Chinese taste for wine grows

By   2011-6-4 12:50:35

When a bottle of wine costs more at an auction than an undergraduate education at Harvard, some hear alarm bells ringing alongside the rap of the auctioneer’s gavel.

But as the latest fine wine auction at Christie’s in Hong Kong last week showed Chinese interest in the market remains unsatiated.

Chateau Latour vintages, a high end wine from Bordeaux, raked in a total of over HK$59m (US$7m), continuing the upward trajectory of these seasonal sales. Bids were, in keeping with recent trends, astronomical.

A case of six Chateau Latour 1961 magnums (1.5 litres each) went for HK$1.8m, nearing Sotheby’s record-breaking sale last season when three bottles of Chateau Lafite-Rothschild 1869 were sold for $HK1.8m each. The highest amount paid last week for a single bottle was HK$540,000 for a Latour 1863 vintage.

While collectors’ worship for Chateau Latour doesn’t quite match that for its more expensive counterpart, Chateau Lafite-Rothschild, last week’s aggressive in-house and online bidding indicated international demand for fine French wines remains strong.

The Liv-ex Fine Wine 100 Index has recorded a steady rise of almost 40 per cent in the prices of fine wines over the past three years. Demand for wine, as was the case with art, was relatively resistant to the global financial crisis and prices recovered quickly. Interest from China’s wealthy and the removal of import duties on wine and spirits by the Hong Kong government in 2008 helped offset the impact of the financial crisis post Lehman’s collapse.

The steep rise in prices has fuelled fears of a Bordeaux bubble, which are aired periodically, as with other rapidly inflating sectors of China’s economy. Shanghai-based economist, Andy Xie, makes such a case and attributes the bubble to, among other factors, speculative hoarding by Chinese traders and businesspeople looking to reap profits from escalating prices.

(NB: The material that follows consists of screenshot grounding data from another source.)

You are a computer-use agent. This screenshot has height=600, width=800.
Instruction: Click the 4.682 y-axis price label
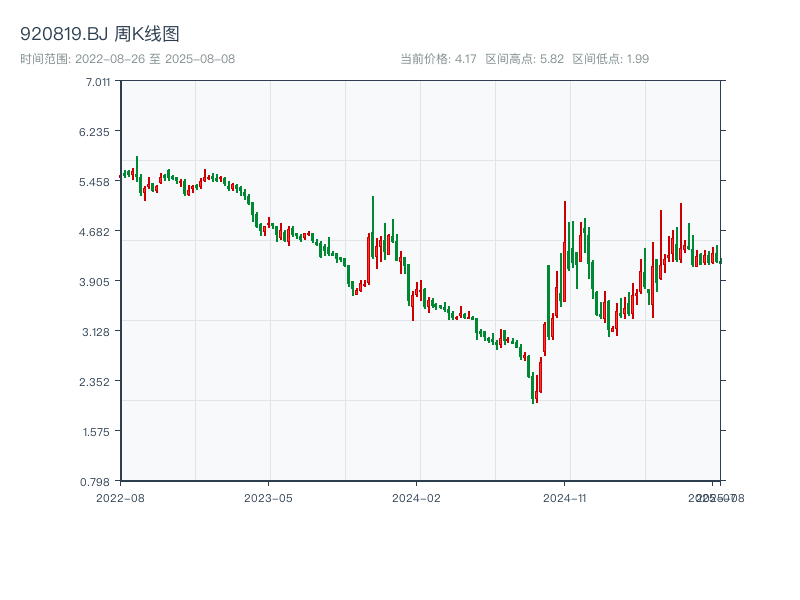[98, 232]
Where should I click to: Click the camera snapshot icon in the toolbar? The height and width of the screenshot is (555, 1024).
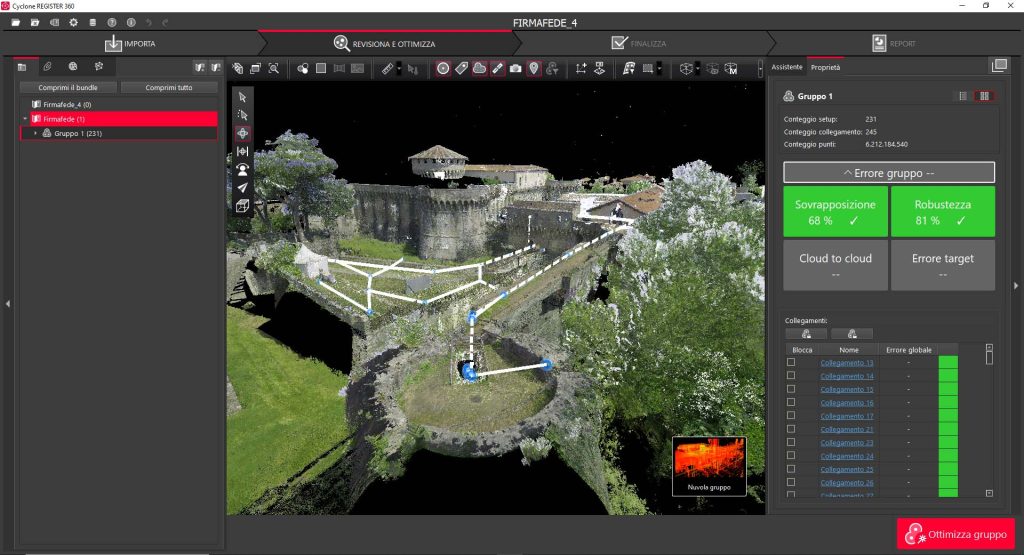515,69
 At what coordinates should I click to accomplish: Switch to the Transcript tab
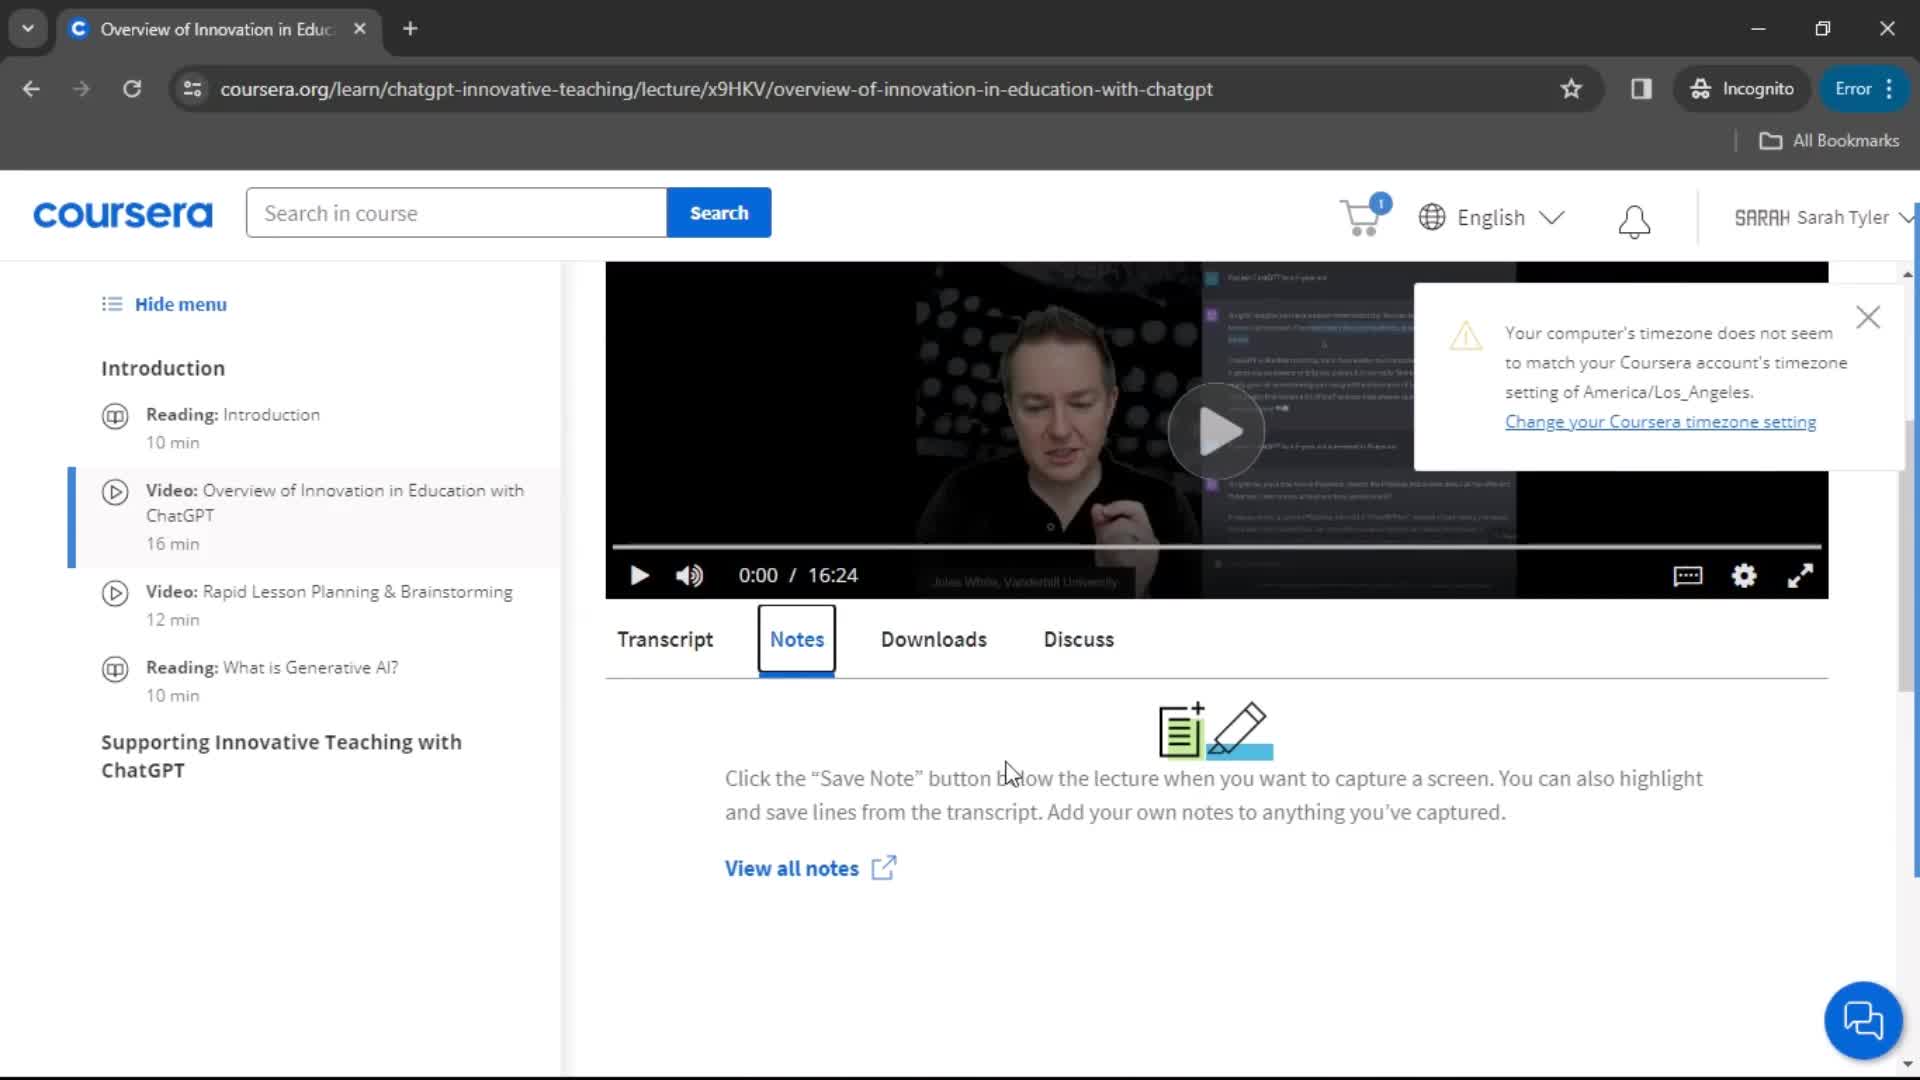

But with auction houses selling nearly 100 per cent of scheduled lots, many to known connoisseurs and eager amateurs, such sentiment may seem premature.
Simon Tam, head of Christie’s wine department for China, remains optimistic about the growth of the wine market there.

“People in China buy wine to drink and take pleasure in it, and more people buy to drink or invest in collecting rather than to trade…The wine market in China is only about 10 years old and growing, and these prices are part of the growth phase. When wine lovers’ collections are fulfilled, [the prices] will level off at some point, but it will not be a shock.”

As more of China’s growing legions of millionaires acquire a taste for fine wine , their demand looks set to maintain the momentum of rising prices for some years to come.